夜神が帝國に来て二週間、このベッドは使われる事はなかったが、今日の夜からまた使うと思うとため息がでる。
夜神を下ろして、隅に置かれているラフな服に着替えると、ベッドに潜り込む。

頬には乾いた涙の跡が残っているが、それさえも整った夜神の顔を十分に引き立てる演出の一部になっている。その顔をしっかりと堪能したルードヴィッヒは腕枕をして抱きしめる。

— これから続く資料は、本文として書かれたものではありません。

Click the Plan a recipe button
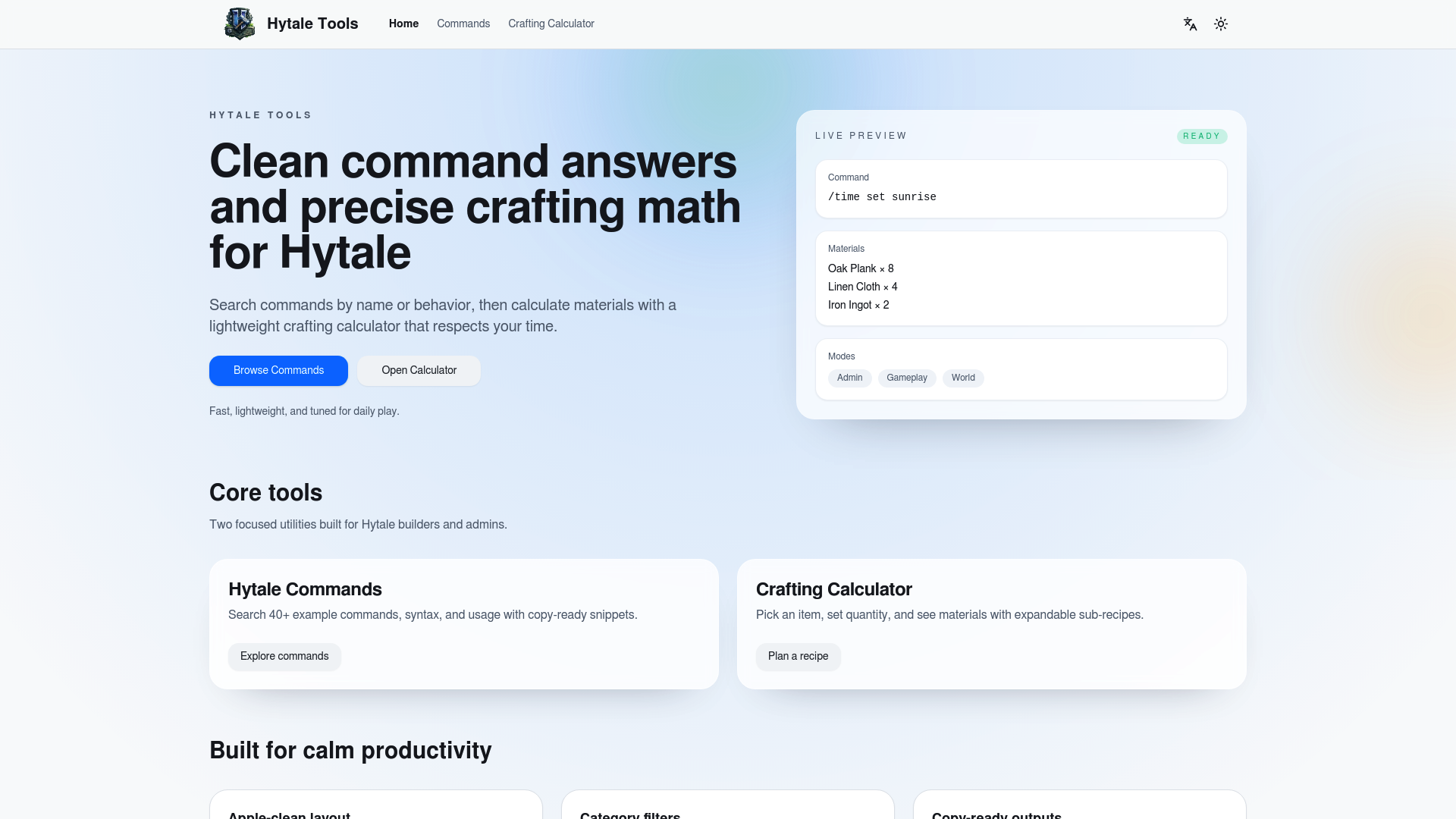Viewport: 1456px width, 819px height. 798,656
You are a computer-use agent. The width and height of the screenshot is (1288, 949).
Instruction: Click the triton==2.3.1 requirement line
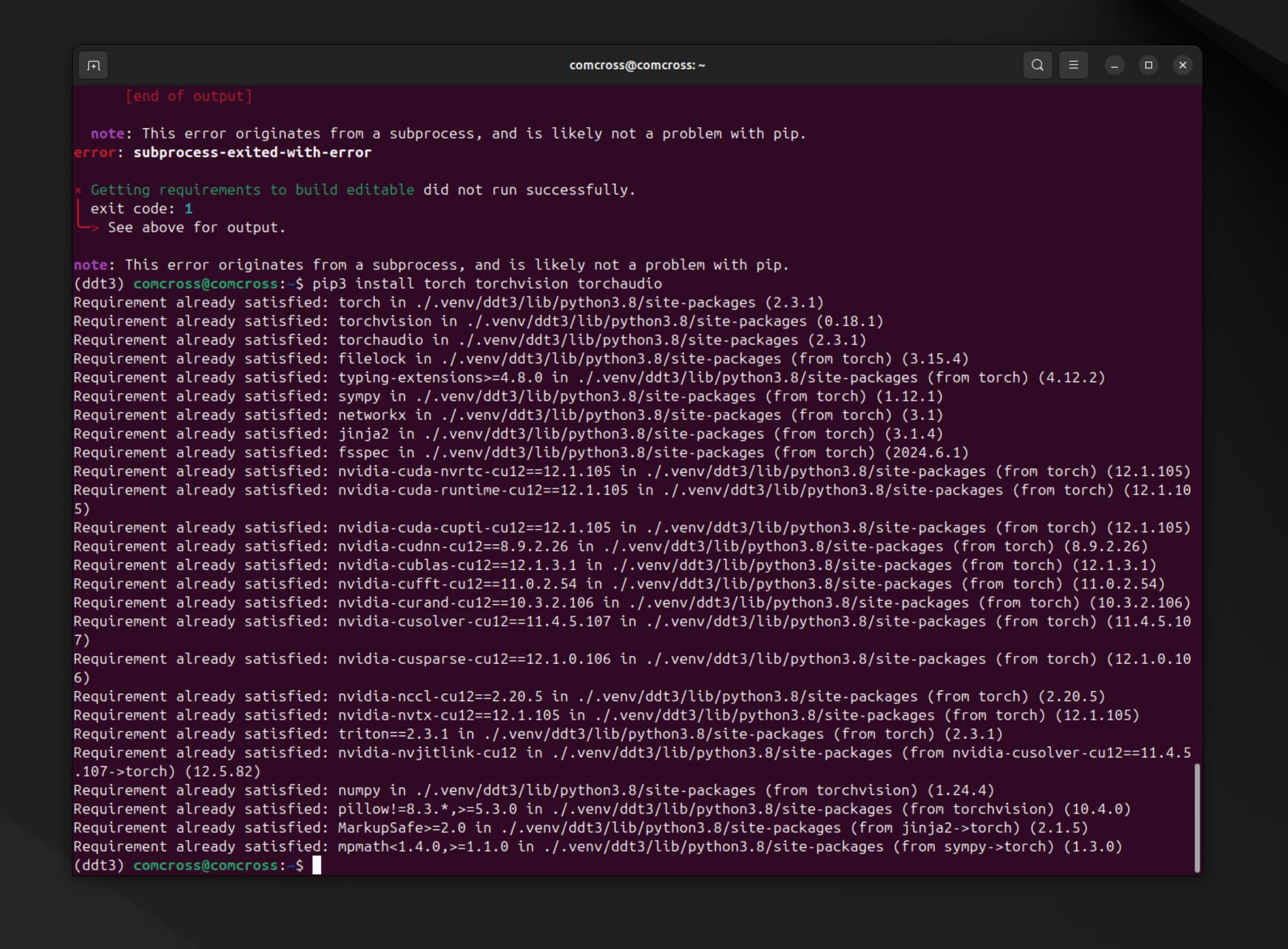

白い肌はルードヴィッヒに執拗にまで付けられた、鬱血の跡が異常なまでに残されている。
「さびしいなぁ、折角、再開出来たのに。仕方がないことだけどね。一眠りしたらお別れかぁ・・・・・ん?あぁ、眠っていても私を求めるのかい?本当に凪ちゃんは可愛いなぁ。憐れなぐらい可愛いよ」

ウッディとオリエンタル調の混ざった深みのある香りを求めて、眠りながらもルードヴィッヒの胸元に顔を寄せる夜神の頭を撫でながら薄ら笑いをする。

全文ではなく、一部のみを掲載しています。